Voilà un titre bien énigmatique ! À qui s'adresse cette injonction ? À quelle brute ? Au Président Georges, chasseur d'enfants ? au père jaloux et violent de la petite Lucie ? En exergue, ce poème de Baudelaire peut-il nous éclairer ?
Morne esprit, autrefois amoureux de la lutte,
L'Espoir, dont l'éperon attisait ton ardeur,
Ne veut plus t'enfourcher ! Couche-toi sans pudeur,
Vieux cheval dont le pied à chaque obstacle butte.
Résigne-toi, mon cœur ; dors ton sommeil de brute.

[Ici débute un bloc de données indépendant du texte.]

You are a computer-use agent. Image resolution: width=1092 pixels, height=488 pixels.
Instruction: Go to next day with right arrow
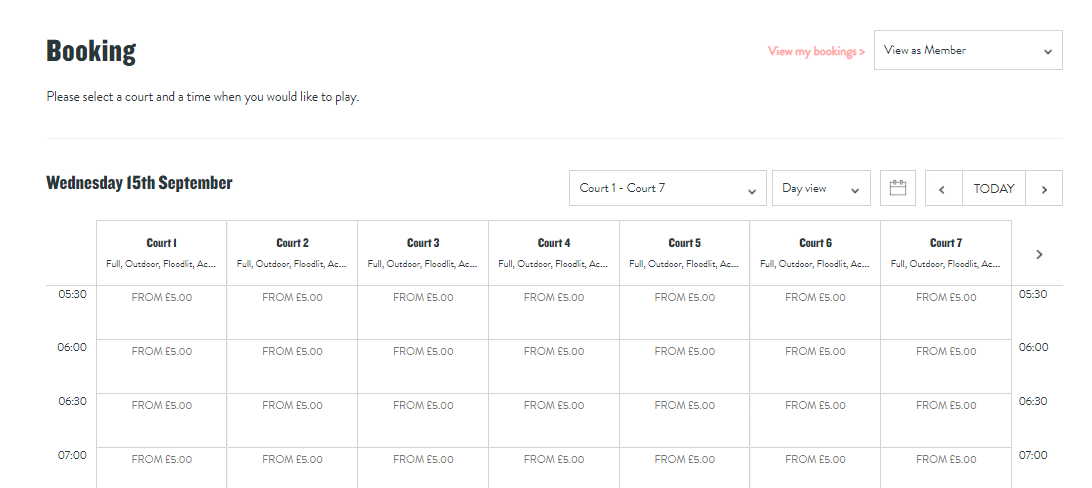pos(1044,189)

Esprit vaincu, fourbu ! Pour toi, vieux maraudeur,
L'amour n'a plus de goût, non plus que la dispute ;
Adieu donc, chants du cuivre et soupirs de la flûte !
Plaisirs, ne tentez plus un cœur sombre et boudeur !
Le Printemps adorable a perdu son odeur !
Et le Temps m'engloutit minute par minute,
Comme la neige immense un corps pris de roideur ;
Je contemple d'en haut le globe en sa rondeur
Et je n'y cherche plus l'abri d'une cahute.
Avalanche, veux-tu m'emporter dans ta chute ?
Dans ce roman, le sommeil joue un rôle essentiel, mais c'est surtout celui des jeunes enfants, tout autour de la terre. Leur endormissement déclenche des catastrophes planétaires que l'on assimile bientôt au sept plaies d'Égypte, or, le point de départ semble être la jeune Lucie, réfugiée avec sa mère Eva dans les marais de Camargue pour échapper à la violence de Pierre, son père. Lucie et sa mère, Eva, paraissent pourtant avoir trouvé leur bonheur au cœur de la vie sauvage des marais, auprès de Serge, le géant solitaire à l'éternel pull bleu ciel en maille diamant.
C'est ainsi que le roman glisse vers la poésie et le réalisme magique qui fait sa beauté. Alors, Lucie peut couver des œufs d'oies sauvages et même s'envoler avec ces oies sauvages qu'elle a couvées. " Elle vole ? Lucie vole ? La Terre s’est retournée ? Tout bascule dans cette obscurité. Vous ne bougez plus, sous ce fil tendu, tu as peur qu’il ne casse, tu lui laisses du mou, puis tu tires un peu, pour dire à Lucie que vous êtes là sur la Terre, à l’autre bout, et que vous la retenez où qu’elle soit, que vous la soutenez, que vous l’aimez, alors le fil se détend, tu le roules en pelote, le mieux possible, tu tentes de ne pas l’emmêler comme quand tu étais enfant, tu ne sais pas combien de mètres il reste encore entre vous et Lucie, mais vous entendez le caquètement des jeunes oies, tout près." Ces fils sont bien entendus ceux du pull-over bleu ciel aux mailles diamant.
J'aime beaucoup ce genre de romans qui ne se contentent pas de nous livrer une image de la réalité sociale et qui osent déborder dans l'univers de la magie et de la poésie. Ici, le récit assumé à tour de rôle par les divers personnages, sans transition, conjugue avec brio réalité, rêve, magie, imaginaire.
extrait choisi :
Nous sommes sorties sous le soleil dans le paysage que les fleurs commençaient à barioler. Nous avons marché jusqu’au grand étang et vu les trois arbres que feuilles et fleurs habillaient d’une sorte de robe pointilliste. La petite a voulu prendre au plus court et quitter le sentier, mais je le lui ai interdit. Il valait mieux ne pas s’aventurer dans les marais. Il nous l’avait dit, « ils sont dangereux ». Tout comme lui, avait-il précisé, et pourtant nous étions en chemin vers son antre. Je ressentais une étrange sensation à mesure que je m’approchais de la maison du colosse. J’entrais sur son territoire, comme sur celui d’une bête sauvage, ma fille m’entraînait dans un monde où je ne devais pas m’égarer et je lui tenais la main plus fort.